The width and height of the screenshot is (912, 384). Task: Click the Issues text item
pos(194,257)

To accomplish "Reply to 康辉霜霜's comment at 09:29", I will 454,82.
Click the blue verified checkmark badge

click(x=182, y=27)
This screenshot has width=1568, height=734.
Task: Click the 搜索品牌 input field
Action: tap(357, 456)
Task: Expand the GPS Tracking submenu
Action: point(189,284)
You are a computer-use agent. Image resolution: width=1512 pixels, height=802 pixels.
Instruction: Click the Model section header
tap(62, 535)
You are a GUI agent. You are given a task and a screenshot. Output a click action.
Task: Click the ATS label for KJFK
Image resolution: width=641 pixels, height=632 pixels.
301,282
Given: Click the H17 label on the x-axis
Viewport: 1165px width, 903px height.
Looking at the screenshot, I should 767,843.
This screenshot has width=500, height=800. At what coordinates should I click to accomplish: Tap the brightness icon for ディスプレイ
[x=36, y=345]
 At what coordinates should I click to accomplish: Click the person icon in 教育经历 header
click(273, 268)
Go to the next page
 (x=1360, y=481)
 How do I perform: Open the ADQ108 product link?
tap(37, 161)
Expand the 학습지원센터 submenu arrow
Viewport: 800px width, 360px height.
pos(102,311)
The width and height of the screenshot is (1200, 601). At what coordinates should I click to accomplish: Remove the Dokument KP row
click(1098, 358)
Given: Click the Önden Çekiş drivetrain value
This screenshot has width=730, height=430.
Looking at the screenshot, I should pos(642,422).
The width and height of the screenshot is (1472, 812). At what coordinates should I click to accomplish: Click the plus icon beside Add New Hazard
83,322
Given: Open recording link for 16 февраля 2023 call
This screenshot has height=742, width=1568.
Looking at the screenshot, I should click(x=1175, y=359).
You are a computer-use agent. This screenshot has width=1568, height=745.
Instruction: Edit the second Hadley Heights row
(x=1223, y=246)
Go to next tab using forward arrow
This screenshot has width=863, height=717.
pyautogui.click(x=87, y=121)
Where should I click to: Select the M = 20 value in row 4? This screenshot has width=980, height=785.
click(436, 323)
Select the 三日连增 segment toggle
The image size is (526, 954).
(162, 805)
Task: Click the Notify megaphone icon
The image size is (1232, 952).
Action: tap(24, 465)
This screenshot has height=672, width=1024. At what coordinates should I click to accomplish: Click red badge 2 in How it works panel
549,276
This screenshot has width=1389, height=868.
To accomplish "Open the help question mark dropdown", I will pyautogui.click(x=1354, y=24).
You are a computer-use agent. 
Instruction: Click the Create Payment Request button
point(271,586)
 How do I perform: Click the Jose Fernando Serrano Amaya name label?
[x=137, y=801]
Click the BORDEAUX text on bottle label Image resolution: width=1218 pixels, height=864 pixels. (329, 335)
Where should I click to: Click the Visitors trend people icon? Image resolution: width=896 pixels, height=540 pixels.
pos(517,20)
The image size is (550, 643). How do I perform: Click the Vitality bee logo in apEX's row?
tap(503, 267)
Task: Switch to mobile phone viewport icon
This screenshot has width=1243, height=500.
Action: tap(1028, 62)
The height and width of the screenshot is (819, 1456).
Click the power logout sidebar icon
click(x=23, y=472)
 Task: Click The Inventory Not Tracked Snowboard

* * *

Could you write out every one of the entries above word for word, keeping each line as it appears?

PROBLEM SOLUTION ->
The width and height of the screenshot is (912, 384). Task: Click the Issues text item
pos(194,257)

To accomplish "Reply to 康辉霜霜's comment at 09:29", I will 454,82.
Click the blue verified checkmark badge

click(x=182, y=27)
This screenshot has width=1568, height=734.
Task: Click the 搜索品牌 input field
Action: tap(357, 456)
Task: Expand the GPS Tracking submenu
Action: point(189,284)
You are a computer-use agent. Image resolution: width=1512 pixels, height=802 pixels.
Instruction: Click the Model section header
tap(62, 535)
You are a GUI agent. You are given a task and a screenshot. Output a click action.
Task: Click the ATS label for KJFK
Image resolution: width=641 pixels, height=632 pixels.
301,282
Given: Click the H17 label on the x-axis
Viewport: 1165px width, 903px height.
Looking at the screenshot, I should 767,843.
This screenshot has width=500, height=800. At what coordinates should I click to accomplish: Tap the brightness icon for ディスプレイ
[x=36, y=345]
 At what coordinates should I click to accomplish: Click the person icon in 教育经历 header
click(273, 268)
Go to the next page
 (x=1360, y=481)
 How do I perform: Open the ADQ108 product link?
tap(37, 161)
Expand the 학습지원센터 submenu arrow
Viewport: 800px width, 360px height.
pos(102,311)
The width and height of the screenshot is (1200, 601). At what coordinates should I click to accomplish: Remove the Dokument KP row
click(1098, 358)
Given: Click the Önden Çekiş drivetrain value
This screenshot has width=730, height=430.
Looking at the screenshot, I should pos(642,422).
The width and height of the screenshot is (1472, 812). At what coordinates should I click to accomplish: Click the plus icon beside Add New Hazard
83,322
Given: Open recording link for 16 февраля 2023 call
This screenshot has height=742, width=1568.
Looking at the screenshot, I should click(x=1175, y=359).
You are a computer-use agent. This screenshot has width=1568, height=745.
Instruction: Edit the second Hadley Heights row
(x=1223, y=246)
Go to next tab using forward arrow
This screenshot has width=863, height=717.
pyautogui.click(x=87, y=121)
Where should I click to: Select the M = 20 value in row 4? This screenshot has width=980, height=785.
click(436, 323)
Select the 三日连增 segment toggle
The image size is (526, 954).
(162, 805)
Task: Click the Notify megaphone icon
The image size is (1232, 952).
Action: tap(24, 465)
This screenshot has height=672, width=1024. At what coordinates should I click to accomplish: Click red badge 2 in How it works panel
549,276
This screenshot has width=1389, height=868.
To accomplish "Open the help question mark dropdown", I will pyautogui.click(x=1354, y=24).
You are a computer-use agent. 
Instruction: Click the Create Payment Request button
point(271,586)
 How do I perform: Click the Jose Fernando Serrano Amaya name label?
[x=137, y=801]
Click the BORDEAUX text on bottle label Image resolution: width=1218 pixels, height=864 pixels. (329, 335)
Where should I click to: Click the Visitors trend people icon? Image resolution: width=896 pixels, height=540 pixels.
pos(517,20)
The image size is (550, 643). How do I perform: Click the Vitality bee logo in apEX's row?
tap(503, 267)
Task: Switch to mobile phone viewport icon
This screenshot has width=1243, height=500.
Action: tap(1028, 62)
The height and width of the screenshot is (819, 1456).
Click the power logout sidebar icon
click(x=23, y=472)
 Task: Click The Inventory Not Tracked Snowboard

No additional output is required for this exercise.